## TASK OBJECTIVE
Please return every line below that contains the string "Ambiente".

┌─ DATA PROVIDED

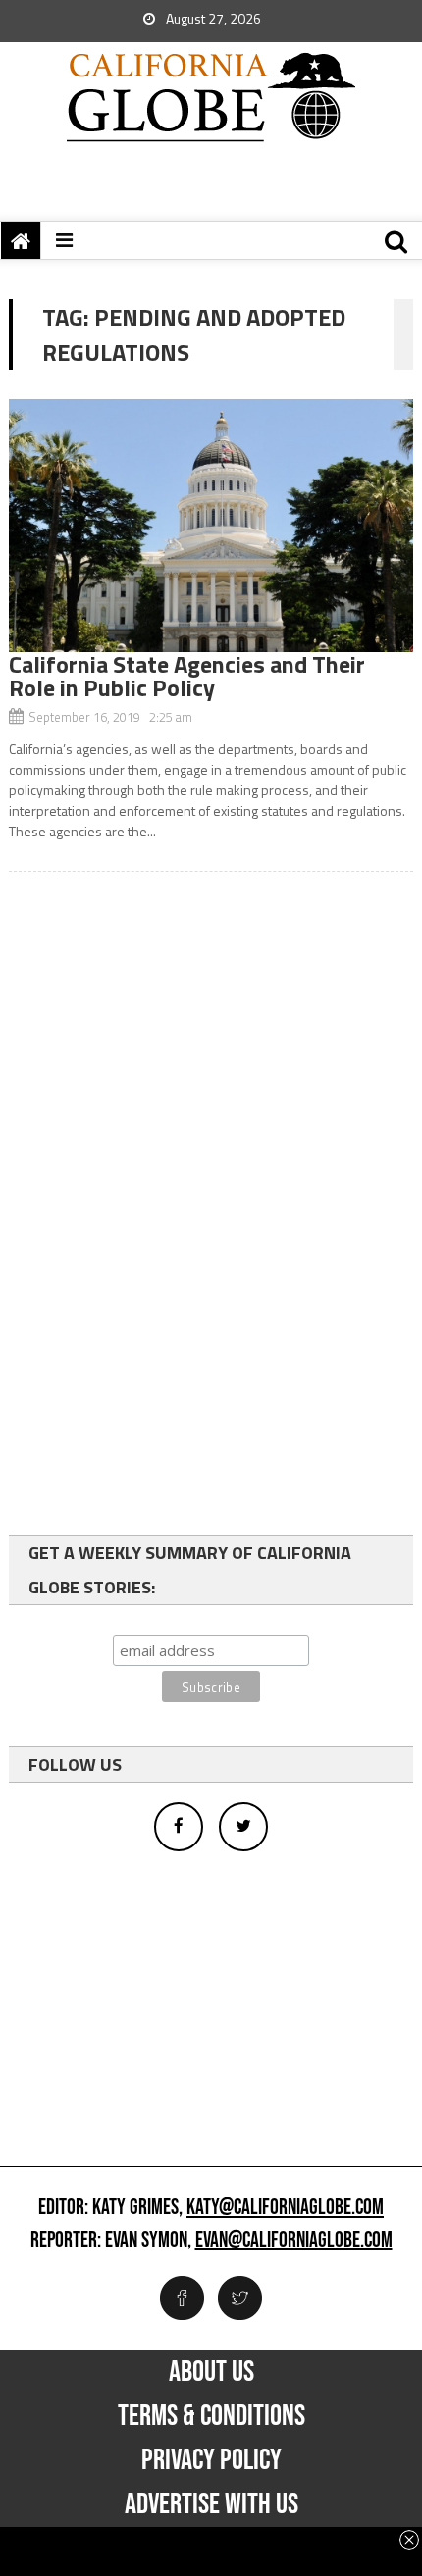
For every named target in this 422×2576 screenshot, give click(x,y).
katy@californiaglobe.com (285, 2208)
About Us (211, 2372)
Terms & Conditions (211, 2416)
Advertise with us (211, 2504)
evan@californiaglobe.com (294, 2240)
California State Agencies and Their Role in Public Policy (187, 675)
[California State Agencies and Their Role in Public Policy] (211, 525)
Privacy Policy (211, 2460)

└─
┌─ DATA PROVIDED

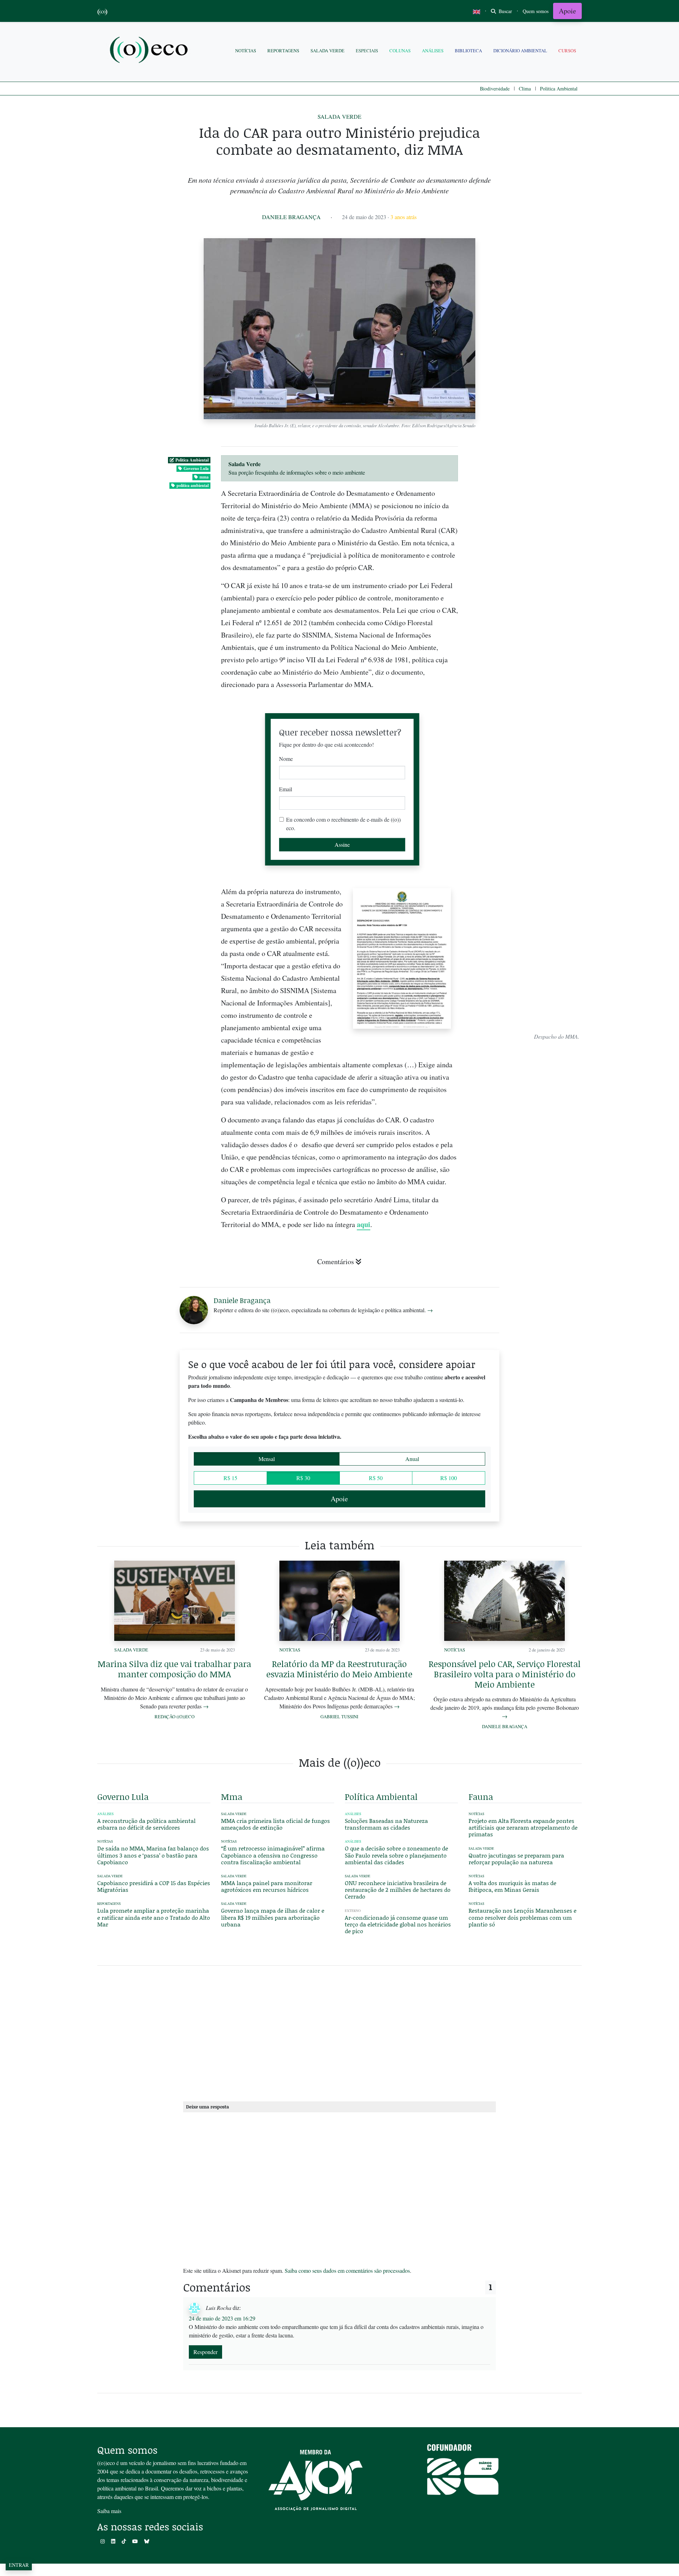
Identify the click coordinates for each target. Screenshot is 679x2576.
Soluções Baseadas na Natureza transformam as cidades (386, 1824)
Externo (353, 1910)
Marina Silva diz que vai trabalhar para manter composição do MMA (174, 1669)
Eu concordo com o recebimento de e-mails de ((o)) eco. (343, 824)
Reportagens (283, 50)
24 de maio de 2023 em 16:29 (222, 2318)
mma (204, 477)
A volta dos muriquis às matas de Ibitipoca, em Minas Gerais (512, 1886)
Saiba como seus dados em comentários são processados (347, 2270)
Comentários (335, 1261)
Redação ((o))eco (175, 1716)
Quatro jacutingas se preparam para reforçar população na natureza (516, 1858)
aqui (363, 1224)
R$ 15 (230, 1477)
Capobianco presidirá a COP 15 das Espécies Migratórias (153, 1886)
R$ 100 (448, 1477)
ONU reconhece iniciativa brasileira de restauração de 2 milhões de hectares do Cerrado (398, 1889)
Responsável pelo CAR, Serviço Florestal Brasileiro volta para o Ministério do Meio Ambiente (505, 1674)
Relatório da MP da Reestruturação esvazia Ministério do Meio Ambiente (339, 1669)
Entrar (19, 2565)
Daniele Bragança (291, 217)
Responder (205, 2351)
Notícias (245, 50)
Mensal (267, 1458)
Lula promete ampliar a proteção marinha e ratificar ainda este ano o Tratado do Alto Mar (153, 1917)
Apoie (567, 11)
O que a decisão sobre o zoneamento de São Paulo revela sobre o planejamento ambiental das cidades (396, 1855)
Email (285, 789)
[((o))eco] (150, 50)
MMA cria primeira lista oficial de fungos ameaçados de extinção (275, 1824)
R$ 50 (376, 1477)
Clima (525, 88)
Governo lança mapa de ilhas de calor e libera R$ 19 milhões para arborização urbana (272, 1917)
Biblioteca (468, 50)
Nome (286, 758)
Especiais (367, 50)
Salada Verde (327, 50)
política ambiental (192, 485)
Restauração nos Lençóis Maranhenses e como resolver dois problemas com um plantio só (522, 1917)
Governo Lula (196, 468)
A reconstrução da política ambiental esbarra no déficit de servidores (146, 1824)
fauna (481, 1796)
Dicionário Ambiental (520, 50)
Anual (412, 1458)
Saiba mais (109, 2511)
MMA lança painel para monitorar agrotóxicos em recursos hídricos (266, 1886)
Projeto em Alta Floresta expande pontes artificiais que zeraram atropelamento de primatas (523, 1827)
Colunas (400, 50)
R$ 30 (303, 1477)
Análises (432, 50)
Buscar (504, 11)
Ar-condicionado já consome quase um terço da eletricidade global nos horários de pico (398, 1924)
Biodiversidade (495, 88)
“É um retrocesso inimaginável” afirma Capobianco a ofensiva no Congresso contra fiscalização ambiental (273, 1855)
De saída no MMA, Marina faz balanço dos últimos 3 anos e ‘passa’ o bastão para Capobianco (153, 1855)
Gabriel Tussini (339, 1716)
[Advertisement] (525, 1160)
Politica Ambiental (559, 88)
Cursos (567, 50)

└─

## RESULT OF THIS EXERCISE
Responsável pelo CAR, Serviço Florestal Brasileiro volta para o Ministério do Meio Ambiente (505, 1674)
Relatório da MP da Reestruturação esvazia Ministério do Meio Ambiente (339, 1669)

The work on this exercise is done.